Connecting to TimescaleDB
Sqlalchemy works with a Session
object for database operations, which encapsulates transaction logic, among other things, so to get started we need to make a session. Serenity uses the TimescaleDB distribution of Postgresql, and as it's just a set of plugins on top of vanilla Postgresql you can connect to it using the same protocol:
from sqlalchemy import create_engine
from sqlalchemy.orm import sessionmaker, Session
def create_sharadar_session(hostname: str = os.getenv('TIMESCALEDB_NODEPORT_SERVICE_HOST', 'localhost'),
port: int = os.getenv('TIMESCALEDB_NODEPORT_SERVICE_PORT', '5432'),
username: str = os.getenv('POSTGRES_SHARADAR_USER', 'sharadar'),
password: str = os.getenv('POSTGRES_SHARADAR_PASSWORD', None)) -> Session:
engine = create_engine(f'postgresql://{username}:{password}@{hostname}:{port}/')
session = sessionmaker(bind=engine)
return session()
so in Jupyter you can connect to localhost with just:
from serenity.equity.sharadar_api import create_sharadar_session
session = create_sharadar_session(password='********')
Mapping an entity
Sqlalchemy maps database entities to Python classes and columns & relationships to attributes. You start by defining a Base class, which should be shared across all entities in the schema:
from sqlalchemy.ext.declarative import declarative_base
Base = declarative_base()
You then create a class. Let's start with a simple one, Indicator -- a metadata table supplied by Sharadar with column descriptions and types for all tables:
from sqlalchemy import Column, Integer, String, Boolean, ForeignKey
class Indicator(Base):
__tablename__ = 'indicators'
indicator_id = Column(Integer, primary_key=True)
table_name = Column(String(32))
indicator = Column(String(32))
is_filter = Column(Boolean)
is_primary_key = Column(Boolean)
title = Column(String(256))
description = Column(String(2048))
unit_type_id = Column(Integer, ForeignKey('unit_type.unit_type_id'))
unit_type = relationship('UnitType', lazy='joined')
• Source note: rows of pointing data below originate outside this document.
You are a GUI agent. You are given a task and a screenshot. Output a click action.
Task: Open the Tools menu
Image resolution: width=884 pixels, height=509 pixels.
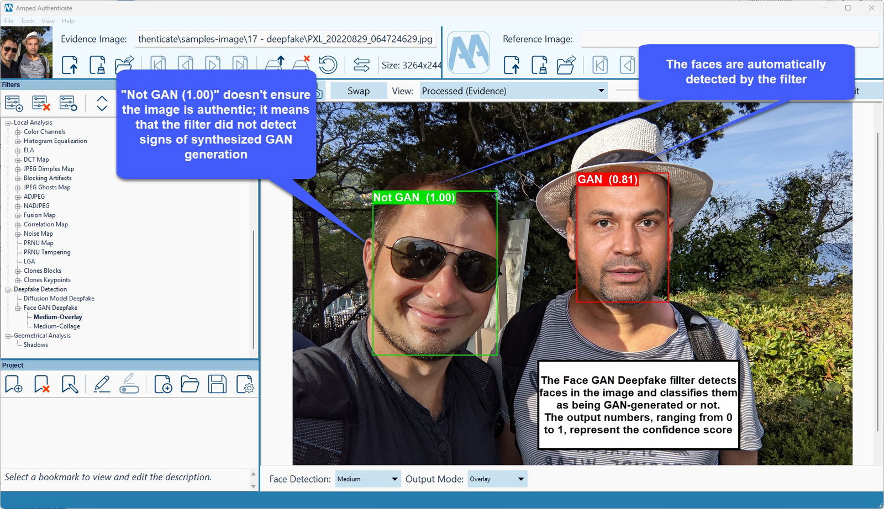pyautogui.click(x=27, y=20)
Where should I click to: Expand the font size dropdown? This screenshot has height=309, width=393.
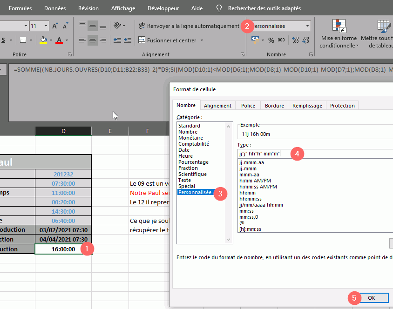46,26
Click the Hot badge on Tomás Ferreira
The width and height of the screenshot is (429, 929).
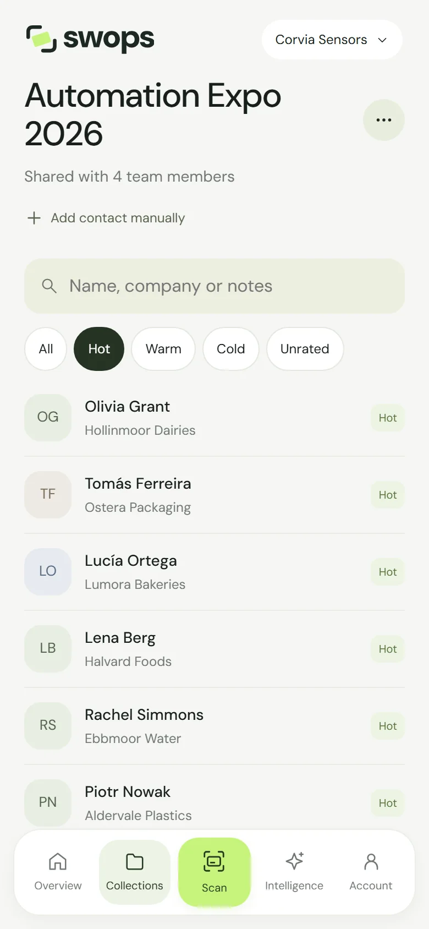tap(388, 495)
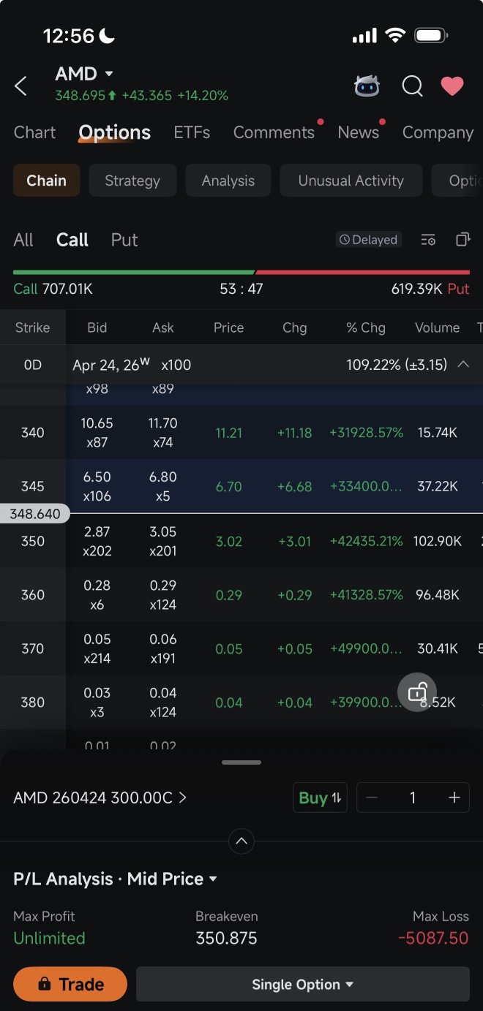Image resolution: width=483 pixels, height=1011 pixels.
Task: Toggle the Buy/Sell direction button
Action: [x=320, y=798]
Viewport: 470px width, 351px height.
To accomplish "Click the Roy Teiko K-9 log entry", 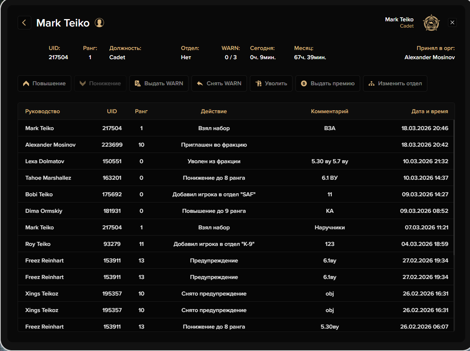I will pos(214,244).
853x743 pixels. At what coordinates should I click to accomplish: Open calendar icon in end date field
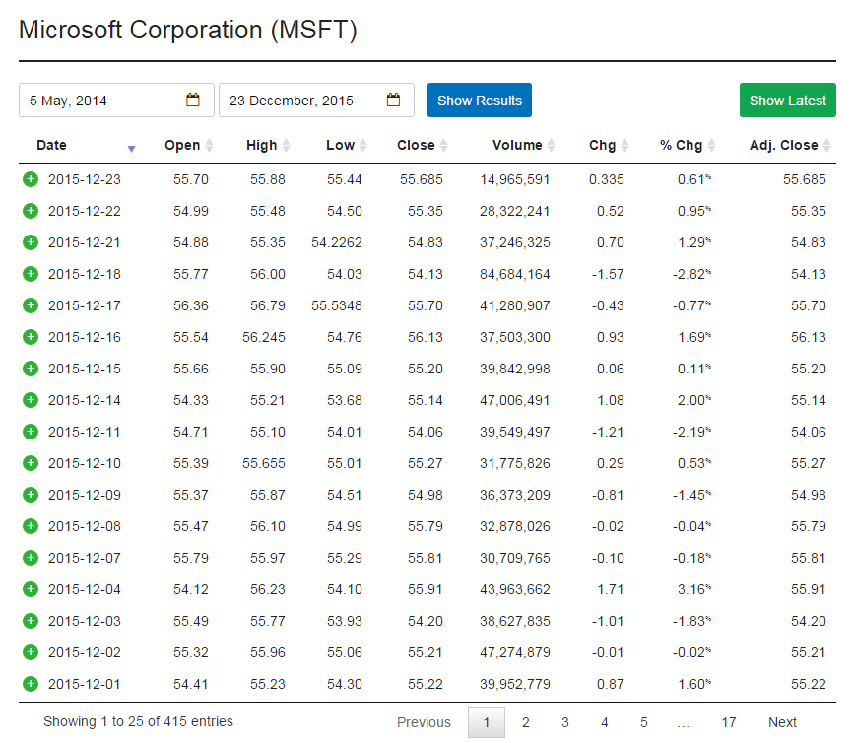click(x=394, y=101)
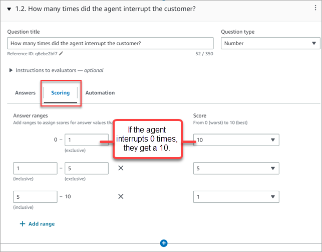Click the third range inclusive lower bound field
This screenshot has height=252, width=322.
35,197
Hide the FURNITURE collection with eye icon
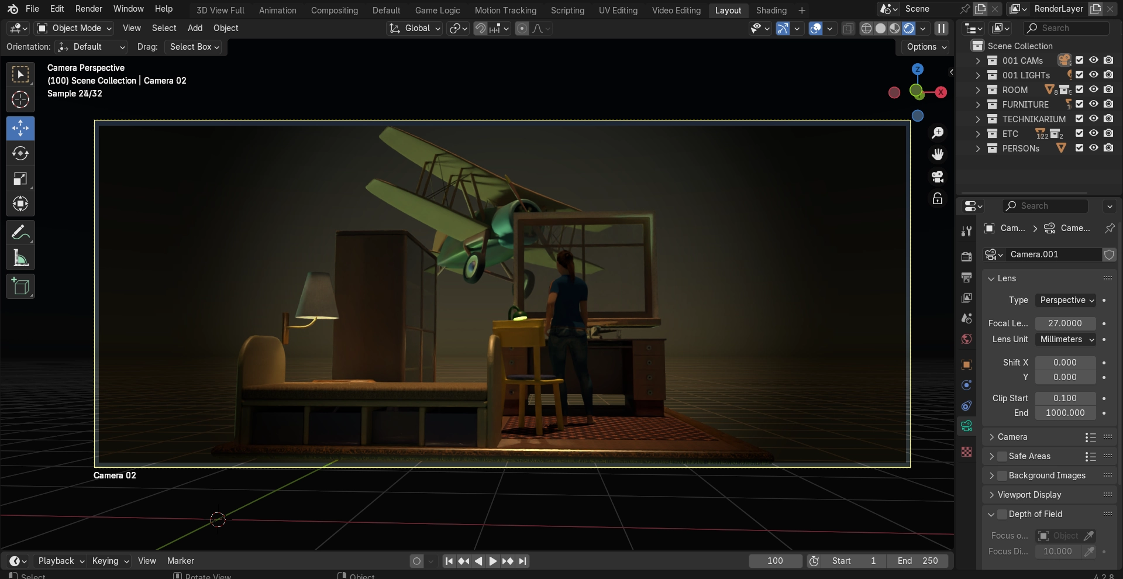The height and width of the screenshot is (579, 1123). click(1093, 104)
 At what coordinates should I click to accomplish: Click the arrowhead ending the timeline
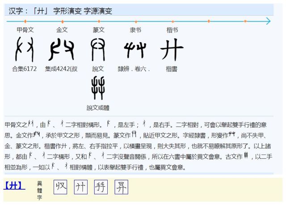pyautogui.click(x=267, y=21)
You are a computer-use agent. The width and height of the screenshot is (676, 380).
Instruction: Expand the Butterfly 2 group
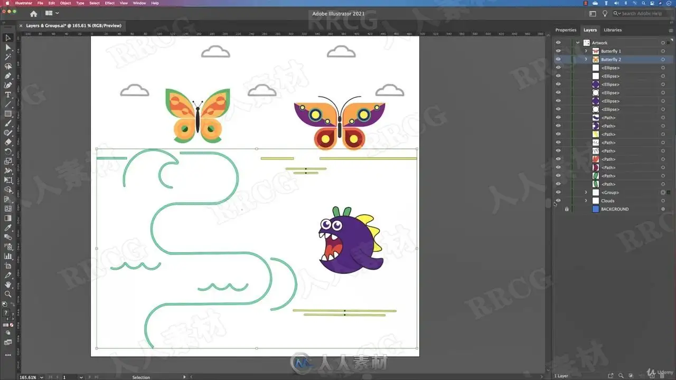(x=586, y=60)
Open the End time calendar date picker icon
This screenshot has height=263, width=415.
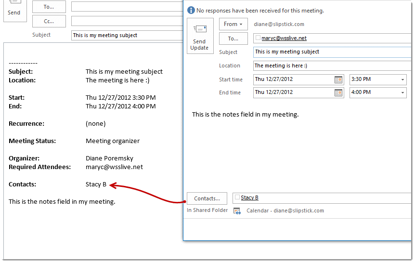[x=338, y=92]
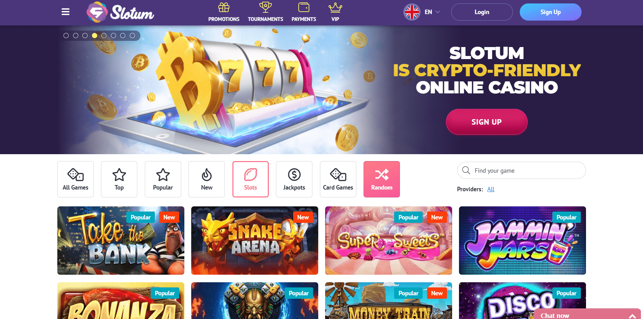Select the last carousel slide dot
This screenshot has height=319, width=643.
click(132, 35)
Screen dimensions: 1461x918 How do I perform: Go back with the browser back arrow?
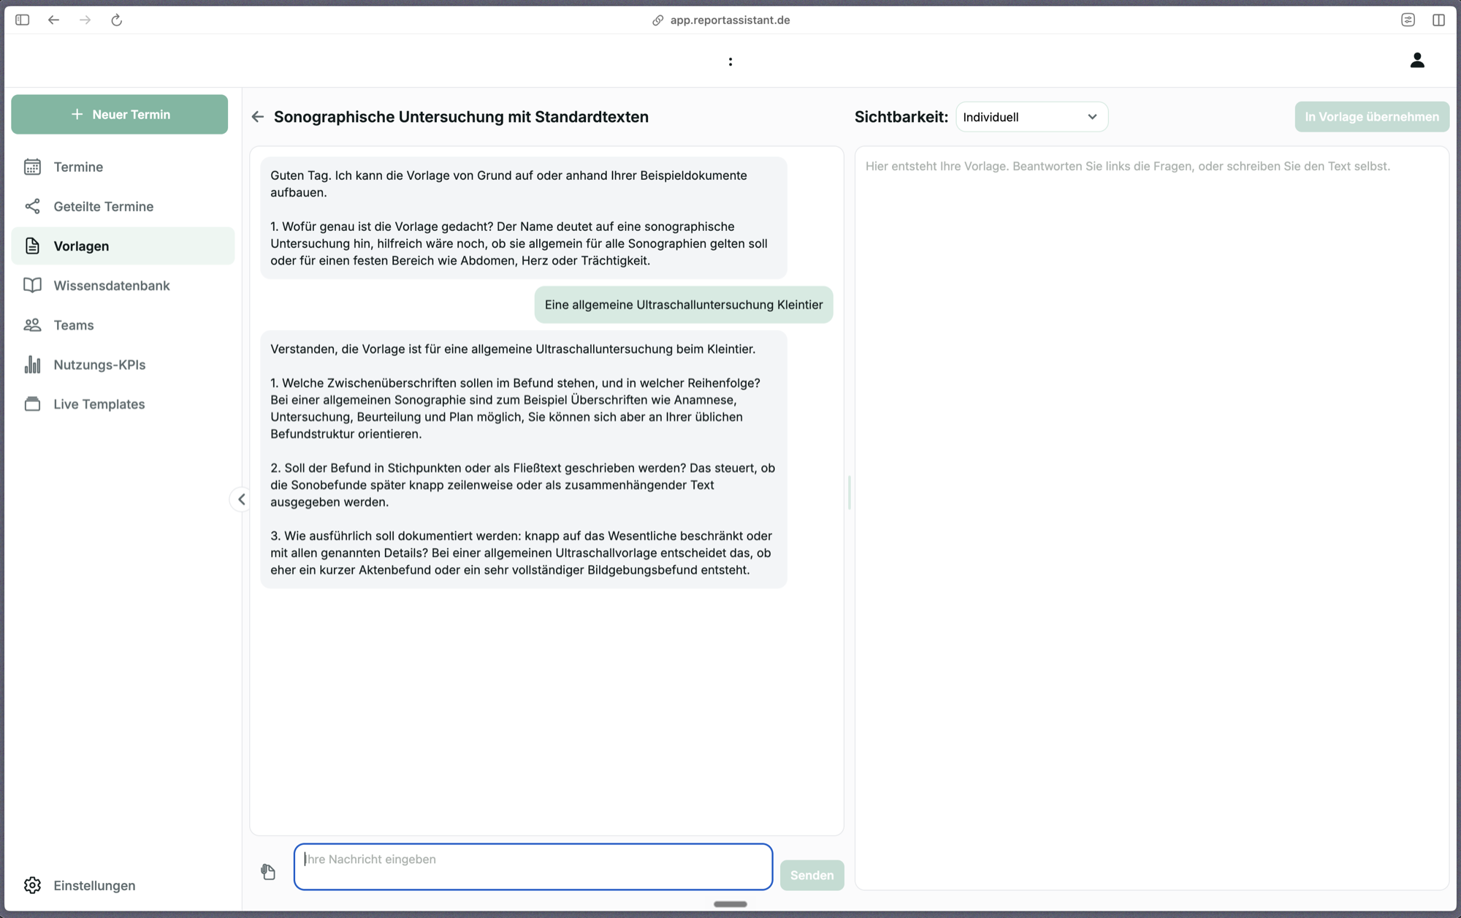click(x=54, y=20)
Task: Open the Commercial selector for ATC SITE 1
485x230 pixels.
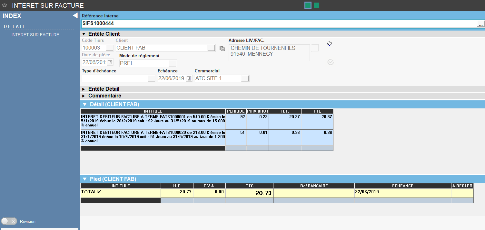Action: click(x=245, y=78)
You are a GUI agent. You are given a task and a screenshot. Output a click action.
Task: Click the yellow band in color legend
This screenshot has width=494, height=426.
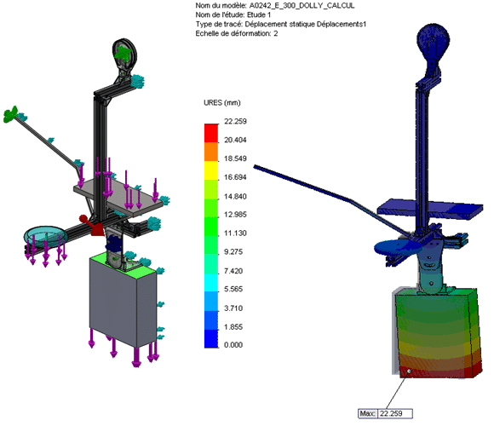[211, 170]
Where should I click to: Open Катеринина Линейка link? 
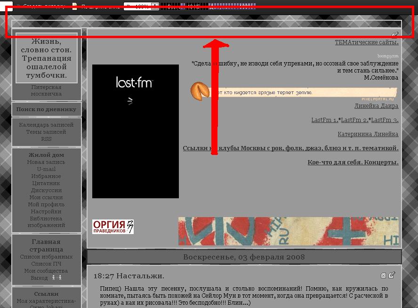click(x=368, y=134)
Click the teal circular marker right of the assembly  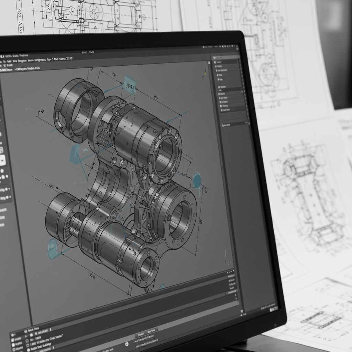pos(197,180)
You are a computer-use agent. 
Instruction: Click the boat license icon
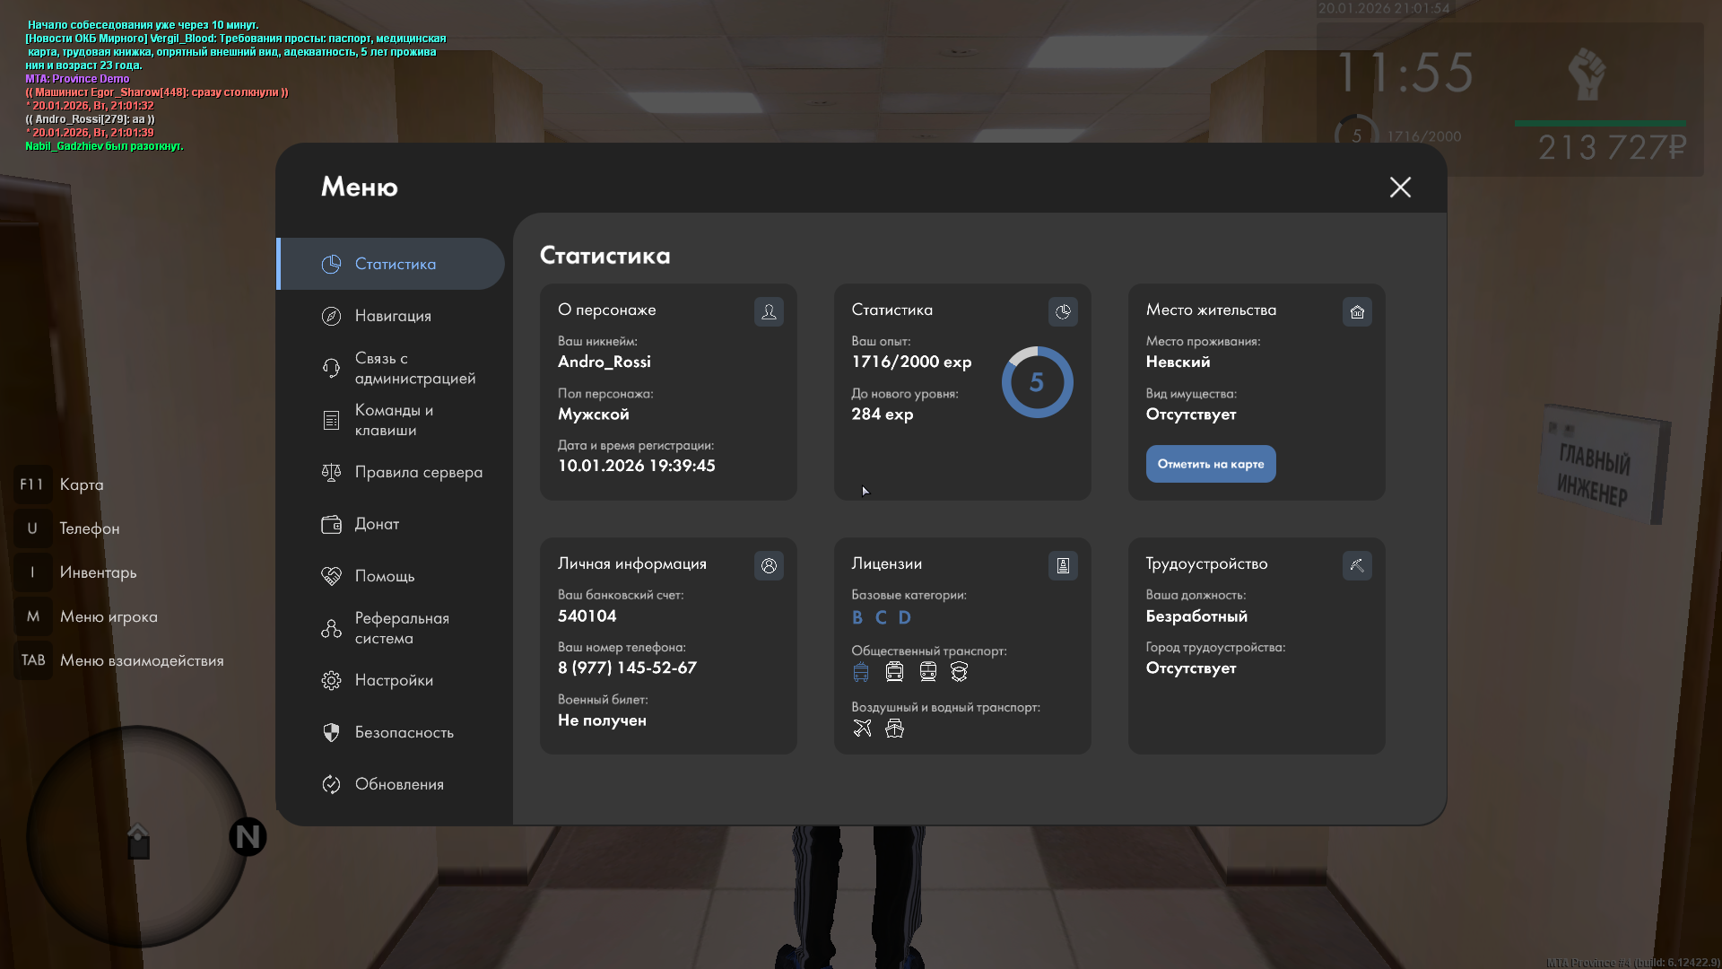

The table name gets bound in a private field __tablename__
and each column is assigned to a Column()
object with the type and (if applicable) field length. The one exception is unit_type, which is an example of a relationship field: we'll look at those next.
Closer look: FOREIGN KEY relationships
If you want to create a many-to-one relationship you need to specify a couple of things:
- foreign key type
- foreign key $table.$fk_column_name
- type name to map
- lazy-loading strategy (optional)
unit_type_id = Column(Integer, ForeignKey('unit_type.unit_type_id'))
unit_type = relationship('UnitType', lazy='joined')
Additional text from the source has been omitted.